Here is a way using only simple mod arithmetic and $\,\rm\color{#90f}{BT}=$ Binomial Theorem

Let $\ N := (8^{\large 8}\!-\!2)/2 \equiv -18\,\pmod{\!125}.\,$ Then by $\,\rm\color{#90f}{BT}\,$ & $\, 65^{\large 3+k}\!\equiv 0\,$ by $\,5^{\large 3}\!\mid 65^{\large 3}\,$ so

$\qquad\ \ \ \begin{align} &8^{\large 8^8-2}\! = 8^{2N}\!\!= (-1\!+\!65)^N\!\equiv -1\! +\! N\cdot 65 - \tfrac{N(N-1)}2 65^2\equiv \color{#c00}{-21}\!\!\!\pmod{\!125}\\[.2em] \Rightarrow\ &8^{\large 8^8-1}\! \equiv 8(\color{#c00}{-21})\equiv \color{#0a0}{82}\!\pmod{\!125}\\[.2em] \Rightarrow\ &8^{\large 8^8}\!\!\equiv 8(\color{#0a0}{82})\equiv \bbox[5px,border:1px solid #c00]{656}\!\!\!\pmod{\!8\cdot 125} \end{align}$

Stronger $\,8^{\large 8^8}\!\!\equiv 6656\pmod{\!8000}\,$ if we use $\!\bmod 1000$ in 2nd last congruence.

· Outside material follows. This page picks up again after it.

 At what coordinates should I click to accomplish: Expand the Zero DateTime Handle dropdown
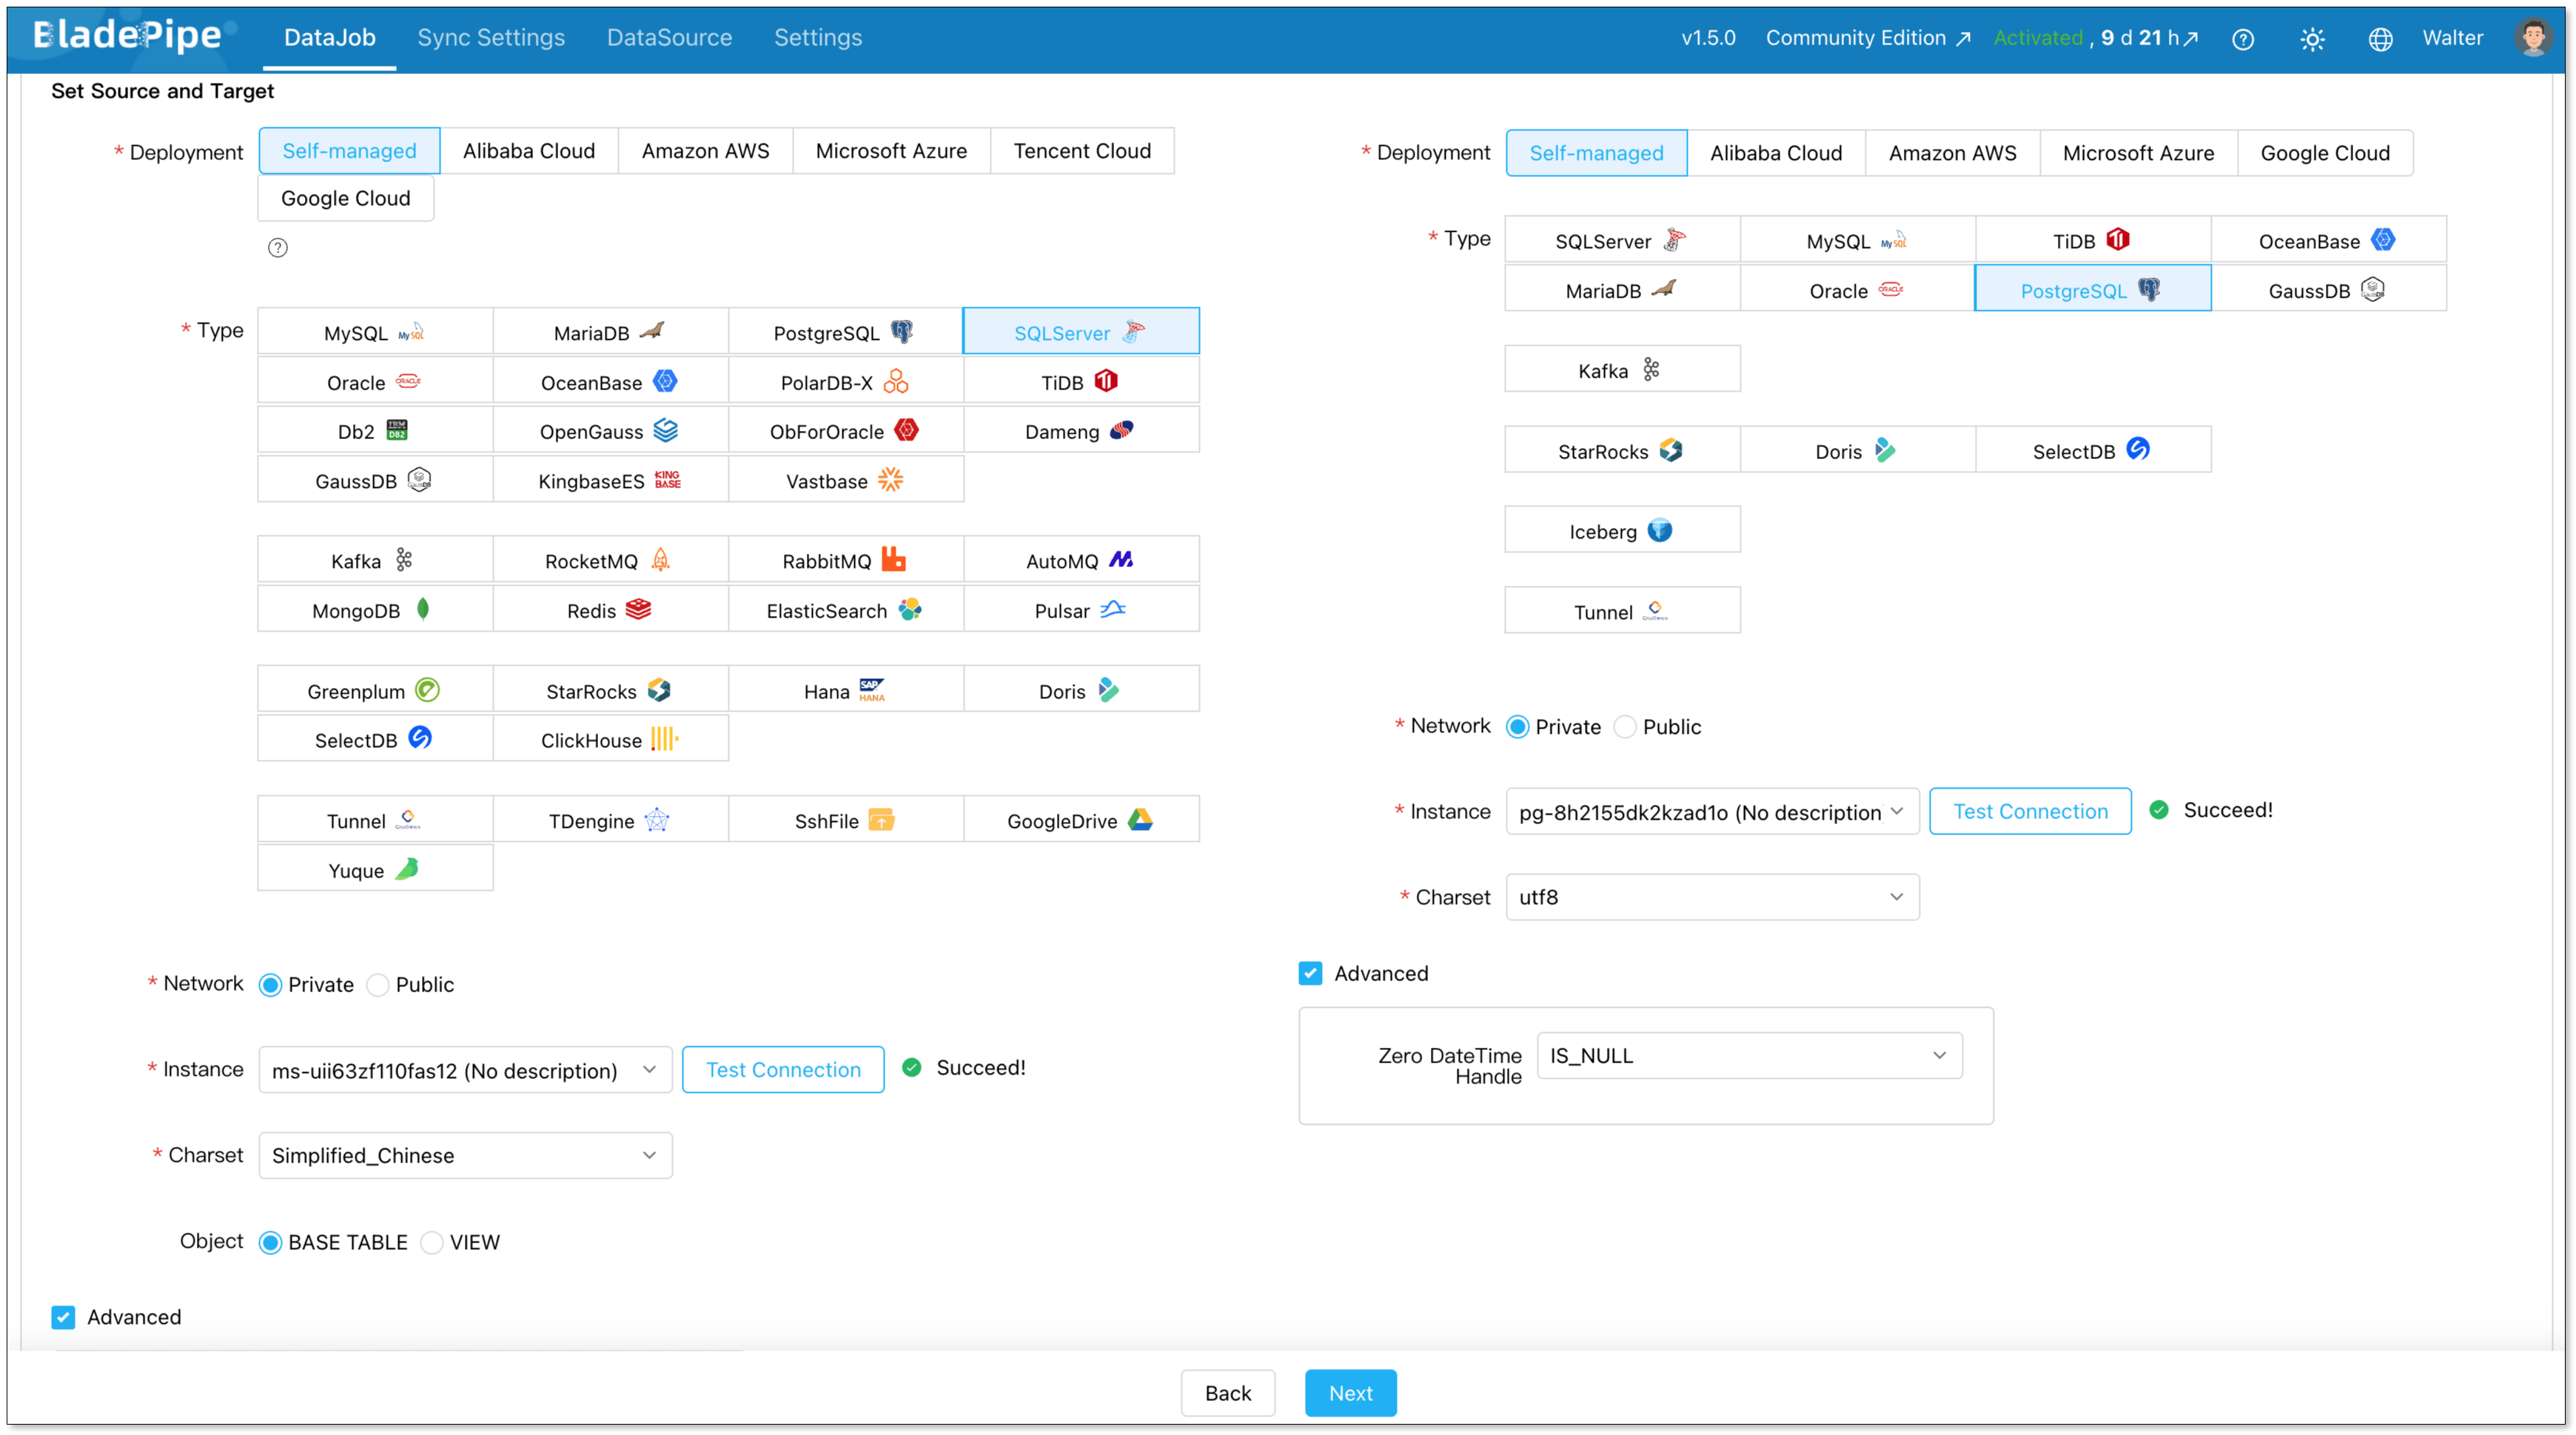point(1748,1056)
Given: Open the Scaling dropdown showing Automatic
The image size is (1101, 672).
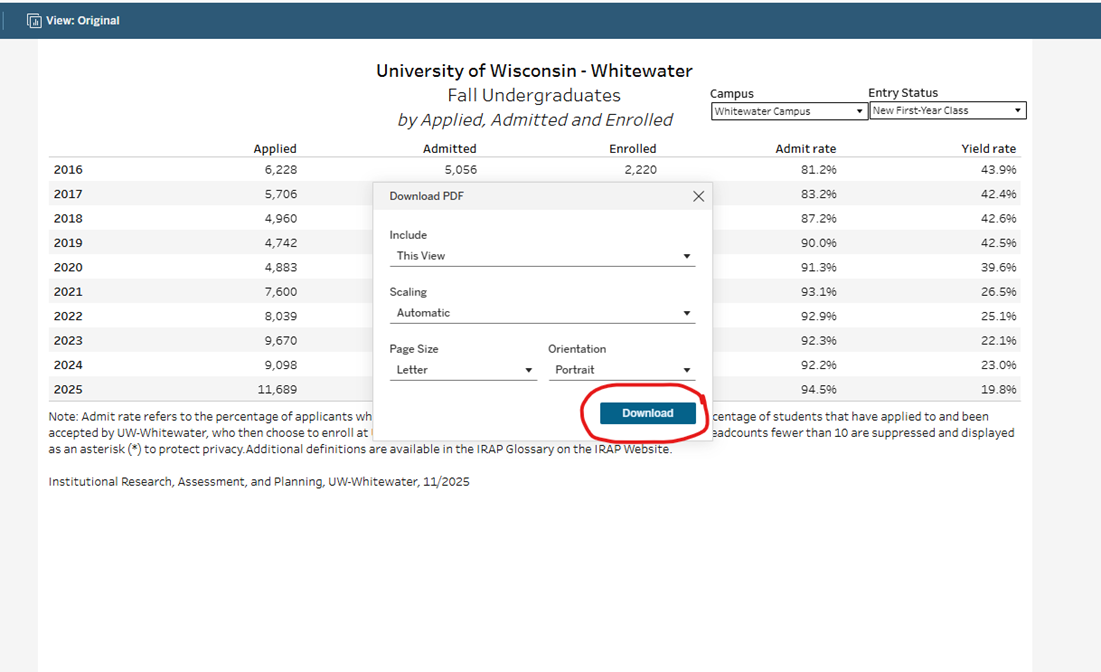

Generally the most efficient way to handle problems like this is to employ the extremely handy mDL = $\!\bmod\!\!$ Distributive Law as here to greatly decrease the modulus. Applying this law here we can pull out a factor of $\,\color{#e0f}{a = 8}\,$ from the modulus as follows
$\begin{align} ab\,\bmod\, ac \,&=\, \color{#e0f}a(b\, \bmod\, c)^{\phantom{|^|}}\!\!\!\ \ \ \ [\!\bmod\text{Distributive Law}]\\[.1em] \Longrightarrow\ 8^{\large 2+2N}\! \bmod 1000 \,&=\, \color{#e0f}8(8^{\large 1+2N}\! \qquad\,\ \bmod 125)\\ &=\, 8(8(-1\!+\!65)^N\! \bmod 125)\\ &=\, 8(8(\color{#a00}{-21})\qquad\bmod{125})\ \ \ {\rm by} \ \ {\rm \color{#90f}{BT}\ as\ above,\ and}\,\ N\equiv -18\\ &=\, 8(\color{#0a0}{82})= 656_{\phantom{|_{|_|}}} \end{align}$
Explanation: first we used mDL to factor out $\,\color{#e0f}{a=8}\,$ from the $\!\bmod\!$ to simplify the problem by reducing the modulus from $\,8\cdot 125\,$ to $\,125.\,$ So we have reduced to powering $8$ modulo $125$. By luck $\,8^{\large 2}\equiv -1\!+\!65\equiv -1\pmod{\!5}$ which we can lift up to $\!\bmod 5^{\large 3}$ by the Binomial Theorem, after writing $\,8^{\large 1+2N}\! = 8(8^2)^N\! = 8(-1\!+\!65)^N,\,$ leaving only simple mod arithmetic to finish.